Am auffälligsten ist der Faktor van der Vaart bei Sturmtalent Heung Min Son zu beobachten. Der Südkoreaner, der zu Saisonbeginn ohne van der Vaart zweimal nach schwachen Leistungen ausgewechselt wurde, wirkte nach dessen Verpflichtung wie von einer Last befreit. Dies ist auch Sons Berater Thies Bliemeister aufgefallen. "Der Schlüssel des HSV-Erfolgs liegt bei van der Vaart", sagt er. Neben Son und Sturmpartner Artjoms Rudnevs profitierten besonders auch Mittelfeldtalent Tolgay Arslan und Innenverteidiger Heiko Westermann von dem neuen Führungsspieler, der die Verantwortung allzu gerne übernahm.
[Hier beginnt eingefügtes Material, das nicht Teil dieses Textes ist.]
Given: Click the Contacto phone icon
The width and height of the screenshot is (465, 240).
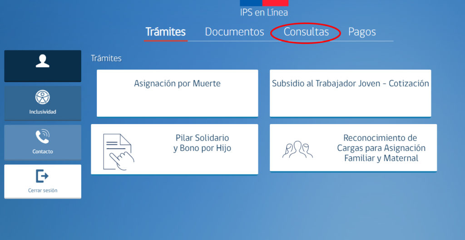Looking at the screenshot, I should point(43,136).
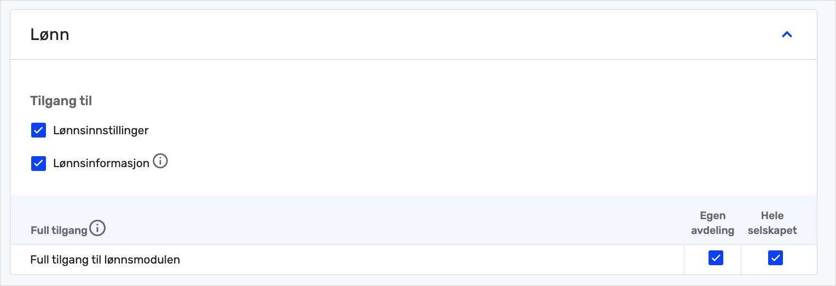Click the Full tilgang column heading

pos(59,230)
Und Verantwortung kann eben nicht durch ein paar Zahlen in einer Statistik nachgewiesen werden.

An diesem Sonnabend schließt sich mit der Partie gegen Frankfurt für van der Vaart also ein Kreis. "Solange wir diesmal gewinnen, ist mir egal, wie mein persönliches Spiel bewertet wird", sagt der Wahl-Eppendorfer. Sein Wunsch: Auch dieser 2. Februar soll wieder ein ganz besonderer Tag werden.

HSV: Adler - Diekmeier, Bruma, Westermann, Jansen - Badelj - Arslan, Aogo - van der Vaart - Son, Rudnevs. Eintracht Frankfurt: Trapp - Jung, Zambrano, Anderson, Oczipka - Schwegler, Rode - Aigner, Meier, Inui - Lakic. Schiedsrichter: Felix Zwayer (Berlin).